Key takeaways from POLIS – ALICE Webinar Series 2025: City Logistics in the Circular Economy

Friday, January 23rd, 2026

On 9 December 2025ALICE and POLIS jointly organised the members-only webinar “From Movers to Enablers: the role of logistics in circular supply chains”. The session brought together logistics experts, researchers and city representatives to explore how logistics service providers can move beyond traditional transport roles and become key enablers of circular economy models. 

The webinar focused on the growing importance of reverse logistics in enabling reuse, repair, refurbishment and high-value recycling. As cities face increasing pressure on space, resources and emissions, participants discussed how circular supply chains require fundamentally different logistics systems – with greater coordination, better data, and long-term system design rather than isolated pilots. 

Walter Ploos van Amstel (Amsterdam University of Applied Sciences) opened the discussion by presenting insights from research on e-waste and circular logistics. He highlighted that large volumes of valuable materials are currently lost due to fragmented return systems and weak incentives within existing take-back and producer responsibility frameworks. Drawing on lessons from multiple European projects, he stressed that urban collection alone is insufficient: circular logistics must be designed end-to-end, starting from the destination – whether repair, reuse or recycling – and working backwards to define the required reverse supply chain. He also emphasised the growing strategic role of logistics orchestration, data, and planning in ensuring predictable, high-quality reverse flows. 

The second presentation by Britta Peters (Hamburg Institute of Innovation, Climate Protection and Circular Economy) introduced the Interreg NS Region’s MoloHubs project, which explores how neighbourhood-scale, multi-functional hubs can enable circular practices in everyday urban life. Through pilots in five pilot regions: Aalborg, Amsterdam, Borås, Hamburg, and Mechelen, MoloHubs combines shared mobility, parcel logistics and circular drop-off services – such as reuse, repair and waste separation – in locations close to where people live. Britta underlined that successful hubs must be adaptable to local context, governance and behaviour, and that modular, flexible solutions are more effective than one-size-fits-all models. 
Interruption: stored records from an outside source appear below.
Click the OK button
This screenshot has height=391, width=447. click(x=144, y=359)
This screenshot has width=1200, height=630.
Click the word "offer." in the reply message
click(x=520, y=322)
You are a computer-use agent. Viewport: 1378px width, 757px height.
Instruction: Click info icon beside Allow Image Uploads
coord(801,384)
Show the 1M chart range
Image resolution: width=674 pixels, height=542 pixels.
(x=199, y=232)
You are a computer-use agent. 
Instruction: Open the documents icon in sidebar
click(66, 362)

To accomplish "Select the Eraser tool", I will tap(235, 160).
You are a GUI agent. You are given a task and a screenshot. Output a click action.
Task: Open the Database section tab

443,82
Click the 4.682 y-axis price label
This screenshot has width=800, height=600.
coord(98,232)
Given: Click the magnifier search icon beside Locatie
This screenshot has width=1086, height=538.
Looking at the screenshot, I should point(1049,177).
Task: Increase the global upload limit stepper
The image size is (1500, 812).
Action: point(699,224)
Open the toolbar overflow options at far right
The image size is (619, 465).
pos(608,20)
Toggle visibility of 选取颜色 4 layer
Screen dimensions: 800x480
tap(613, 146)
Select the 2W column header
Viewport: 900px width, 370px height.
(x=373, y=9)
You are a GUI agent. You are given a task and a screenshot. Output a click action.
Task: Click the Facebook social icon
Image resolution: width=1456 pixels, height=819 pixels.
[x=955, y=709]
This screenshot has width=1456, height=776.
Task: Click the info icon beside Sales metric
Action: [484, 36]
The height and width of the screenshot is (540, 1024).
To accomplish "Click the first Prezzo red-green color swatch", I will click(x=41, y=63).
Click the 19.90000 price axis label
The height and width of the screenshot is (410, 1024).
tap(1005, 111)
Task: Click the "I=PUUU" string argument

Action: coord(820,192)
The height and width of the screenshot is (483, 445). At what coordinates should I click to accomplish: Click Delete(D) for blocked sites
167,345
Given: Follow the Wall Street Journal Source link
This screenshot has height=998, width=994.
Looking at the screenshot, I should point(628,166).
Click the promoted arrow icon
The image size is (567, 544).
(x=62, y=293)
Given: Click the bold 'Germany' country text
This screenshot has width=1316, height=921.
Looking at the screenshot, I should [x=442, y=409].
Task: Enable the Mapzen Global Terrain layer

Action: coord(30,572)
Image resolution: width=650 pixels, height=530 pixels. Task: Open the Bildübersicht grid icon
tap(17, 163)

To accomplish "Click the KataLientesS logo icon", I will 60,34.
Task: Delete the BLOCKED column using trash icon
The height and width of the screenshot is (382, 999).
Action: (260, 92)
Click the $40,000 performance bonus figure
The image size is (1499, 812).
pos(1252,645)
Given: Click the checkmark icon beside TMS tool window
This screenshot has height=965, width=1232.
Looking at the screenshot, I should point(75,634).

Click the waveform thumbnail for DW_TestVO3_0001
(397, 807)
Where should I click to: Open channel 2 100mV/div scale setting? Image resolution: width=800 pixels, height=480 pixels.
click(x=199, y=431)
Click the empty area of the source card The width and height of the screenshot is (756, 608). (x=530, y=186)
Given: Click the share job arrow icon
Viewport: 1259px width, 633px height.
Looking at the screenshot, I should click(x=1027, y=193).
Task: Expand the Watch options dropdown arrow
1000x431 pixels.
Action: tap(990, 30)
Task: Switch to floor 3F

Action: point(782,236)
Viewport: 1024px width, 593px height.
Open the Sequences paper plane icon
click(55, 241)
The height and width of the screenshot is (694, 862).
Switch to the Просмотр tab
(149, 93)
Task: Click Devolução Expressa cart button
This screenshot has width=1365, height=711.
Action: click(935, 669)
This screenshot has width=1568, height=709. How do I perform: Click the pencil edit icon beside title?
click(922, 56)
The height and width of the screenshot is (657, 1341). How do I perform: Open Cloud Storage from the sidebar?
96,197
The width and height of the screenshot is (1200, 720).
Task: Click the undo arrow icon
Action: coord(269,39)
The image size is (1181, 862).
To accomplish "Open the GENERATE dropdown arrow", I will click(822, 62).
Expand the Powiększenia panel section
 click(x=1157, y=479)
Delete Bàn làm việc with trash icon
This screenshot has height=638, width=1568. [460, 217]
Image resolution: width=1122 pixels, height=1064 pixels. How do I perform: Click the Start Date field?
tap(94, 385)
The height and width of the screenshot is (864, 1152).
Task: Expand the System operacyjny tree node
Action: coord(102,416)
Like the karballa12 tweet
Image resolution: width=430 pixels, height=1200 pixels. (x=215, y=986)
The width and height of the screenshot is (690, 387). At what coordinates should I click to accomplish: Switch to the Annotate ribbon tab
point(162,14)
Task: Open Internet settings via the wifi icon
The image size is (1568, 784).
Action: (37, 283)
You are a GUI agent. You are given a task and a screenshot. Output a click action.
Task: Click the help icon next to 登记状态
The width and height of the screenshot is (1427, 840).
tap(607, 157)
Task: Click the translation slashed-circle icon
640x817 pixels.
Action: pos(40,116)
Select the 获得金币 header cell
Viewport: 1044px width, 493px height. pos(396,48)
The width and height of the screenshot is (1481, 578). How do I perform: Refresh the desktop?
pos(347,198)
During the moderated discussion, participants reflected on the role of regulation, particularly Extended Producer Responsibility (EPR), as both a driver and a challenge for circular logistics. Questions also addressed data governance and the risk that future value in reverse logistics could be captured by dominant platforms unless trusted governance frameworks are established. Speakers agreed that collaboration between cities, logistics providers, producers and policymakers is essential to scale circular supply chains and align investments with long-term objectives. 

The webinar concluded with a shared message: circular supply chains will not scale through incremental adjustments to existing logistics models. Instead, they require systemic redesign, new roles for logistics service providers, and closer integration between urban logistics, data, infrastructure and behavioural change. Through their ongoing collaboration, ALICE and POLIS will continue supporting members in advancing scalable, resilient and circular logistics solutions across Europe. 

The full workshop report, including detailed figures, policy recommendations, and a complete record of the discussion, is available exclusively to ALICE members via the Knowledge Platform.